Housing allocations: nothing is quite what it seems

Nothing is quite what it seems when Grant Shapps is announcing new policy.  The man who gave us the name ‘affordable rent’ to describe unaffordable housing, and sustains a Twitter hashtag devoted to his creative use of statistics, #shappstistics , is also expert at diverting scrutiny by making ‘ad hominen’ attacks on anyone who is convenient, often the housing profession and equally often the ‘undeserving’ poor.
Last week’s allocations policy announcement, assessed by Monimbo on Red Brick,  was a classic example of Mr Shapps at work.  In his press release it says he wants ‘to end the perception that council houses are only available to those willing to play the system.’  I wonder who creates that perception if not him?  Because it then says he wants ‘to reward ambition and achievement – ensuring homes go to the most in need such as hard working families – instead of those who merely know how to tick the most boxes.’  Now people working in allocations may be surprised to learn that they allocate homes to those who ‘merely’ tick boxes.  And the tens of thousands of households waiting for a home will feel that their housing needs are being ridiculed and, if unemployed, that their economic status is being used to stigmatise them.
Housing allocations is an immensely complex area where a lot of legislation, case law, and local rules have to be taken into account.  And that’s before the pressure starts over particular cases.  As supply has diminished, and as applicants have become more desperate, the job has got harder.  To mock it as a ‘box ticking’ exercise in this way is ignorant and crass, but it helps divert scrutiny of the new policy.
As night follows day, new starts of social rented homes have collapsed, new completions are about to collapse, and therefore lettings of new homes are about to collapse, making the system even more reliant on ‘re-lets’, leaving less to allocate to anybody.  The Guidance does not address what to do at this point.
Mr Shapps also has a tendency to avoid difficult issues by repeating a previous unproven but well-rehearsed assertion.  And so the Guidance evades the problems inherent in letting ‘affordable rent’ homes at up to 80% of market rents by repeating the silly claim that ‘Affordable Rent homes will be allocated in the same way as social rent properties’.  However, there is a little get out: the ‘framework for allocations provides scope for local flexibility…..’.
It may of course be chance that the new policy announcement coincided with Armed Forces Day, but it gave Mr Shapps an opportunity to get good headlines in the media wrapped in the flag.  In these moments he is so Churchillian: ‘Just as our brave troops answered their call of duty, councils will need to do the same, to ensure that heroes who want a home in their area will be at the top of local waiting lists.

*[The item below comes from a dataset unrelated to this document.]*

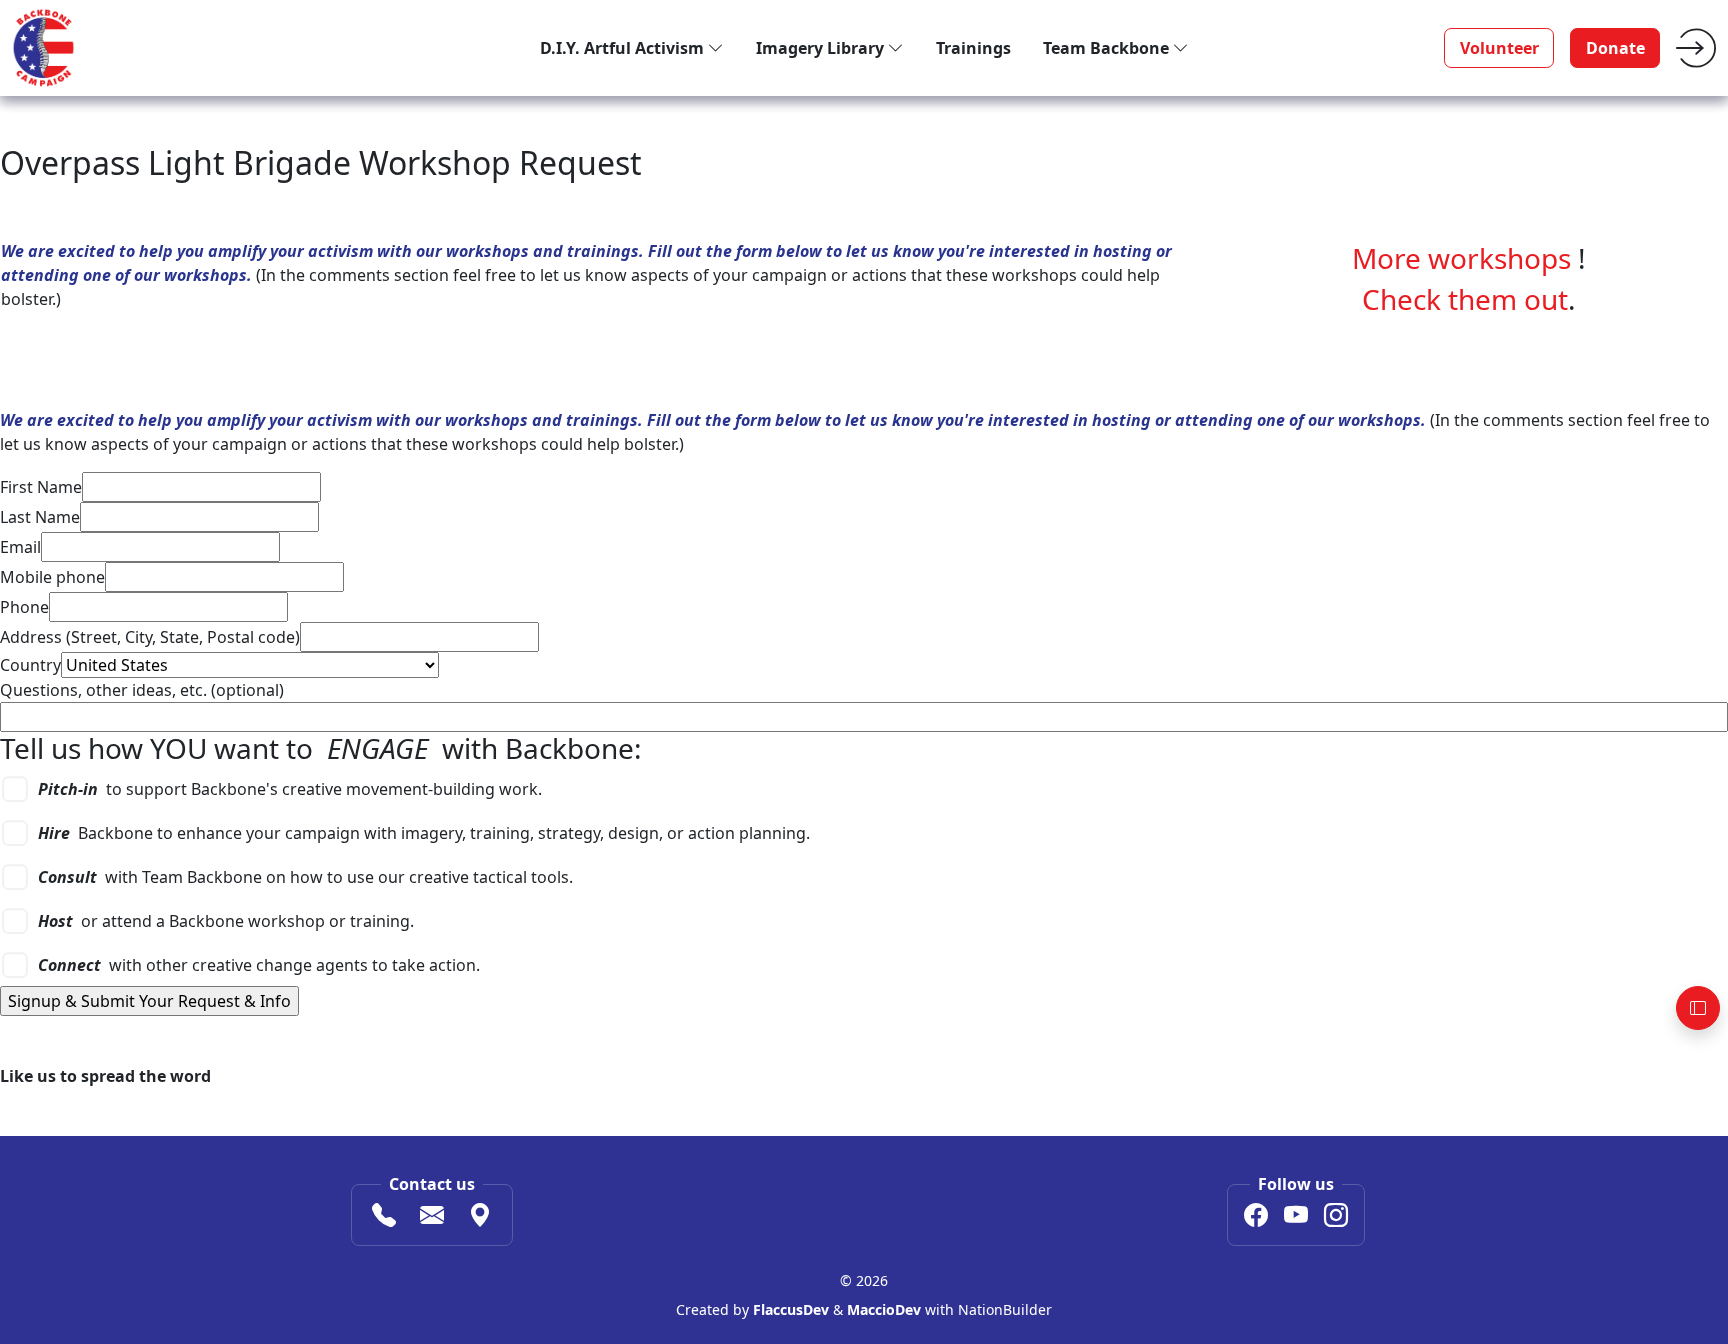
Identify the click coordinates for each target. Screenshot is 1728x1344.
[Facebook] (1256, 1218)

As a pre-emptive strike against another ad hominen attack I should make it clear that I have always supported priority for homeless ex-Armed Forces personnel, campaigned for this when I was at Shelter in the 1980s (when it was unfashionable), and welcomed the Labour Government’s moves to recognise the Armed Forces specifically in the homelessness priority groups and to change the local connection rules.
But the spin makes Mr Shapps’ new offer seem far more than it is, because the policy change – which I broadly welcome – is largely about ending barriers to being considered for housing and the priority attached to Armed Forces families once they have been given status in a ‘reasonable preference’ category.  They are not being given an absolute priority to be pushed to the front of the general waiting list.  And my reading of the new Guidance is that the homelessness duty to an Armed Forces family could be discharged through an offer of private rented accommodation just like everyone else.  Being offered an unaffordable ‘affordable rent’ home may not help at all.  And, as the Chair of the Army Families Federation said: “It’s a good gesture….. But if there are no houses available, it doesn’t matter what priority you have.”
And proof that Red Brick has influence in Government – the online version of the Guidance has been amended to add the crucial missing word ‘billion’.  Amongst other things, our blogger Monimbo is an excellent proofreader.